### What is expected:
Copy each line below that contains "height".

### Material for the task:
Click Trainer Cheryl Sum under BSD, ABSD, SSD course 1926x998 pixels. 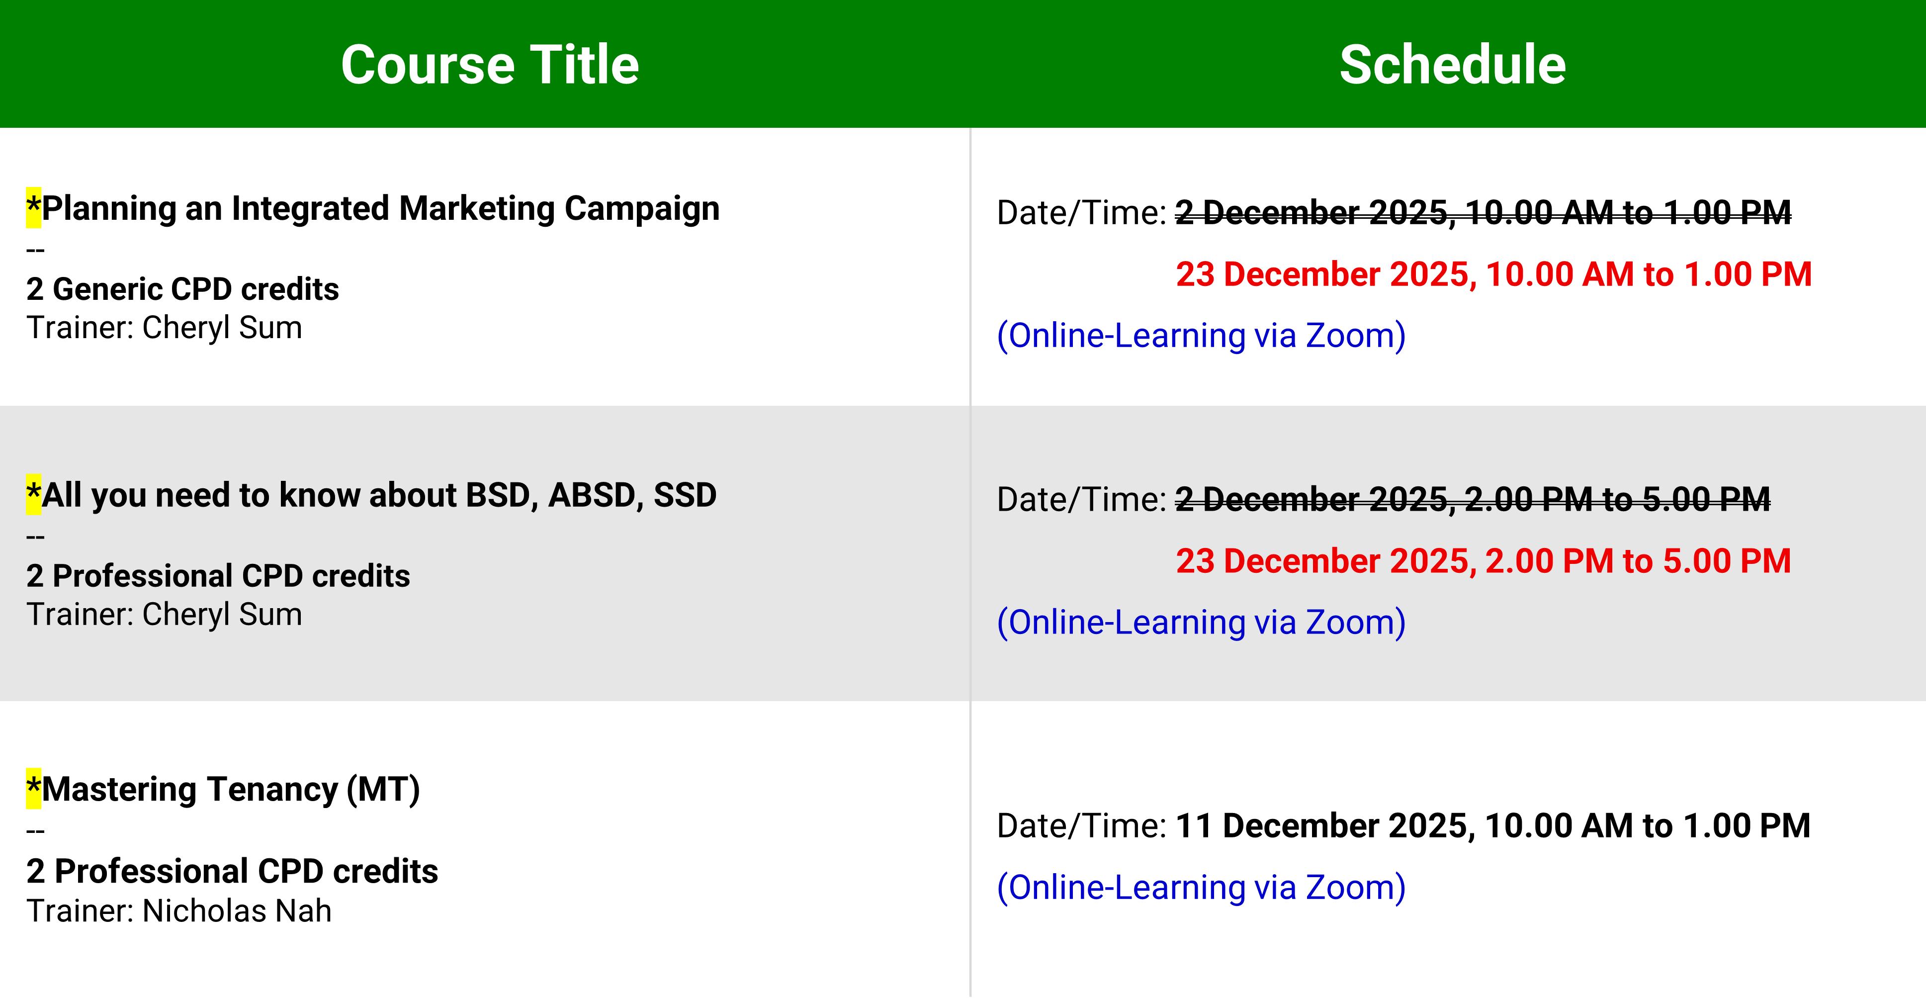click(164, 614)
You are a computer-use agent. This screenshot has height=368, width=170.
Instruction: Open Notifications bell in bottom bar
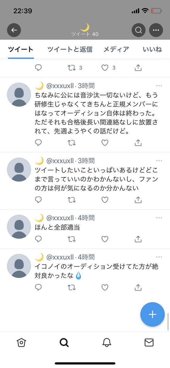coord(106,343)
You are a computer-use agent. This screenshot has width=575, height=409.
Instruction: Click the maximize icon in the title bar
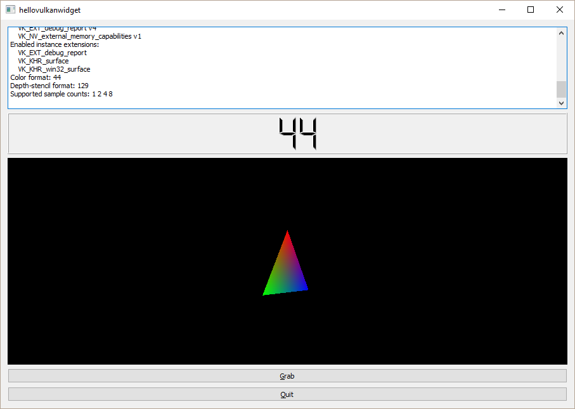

### Written reply:
You are a computer-use agent. This screenshot has height=368, width=170.
You are a computer-use agent. This screenshot has width=575, height=409.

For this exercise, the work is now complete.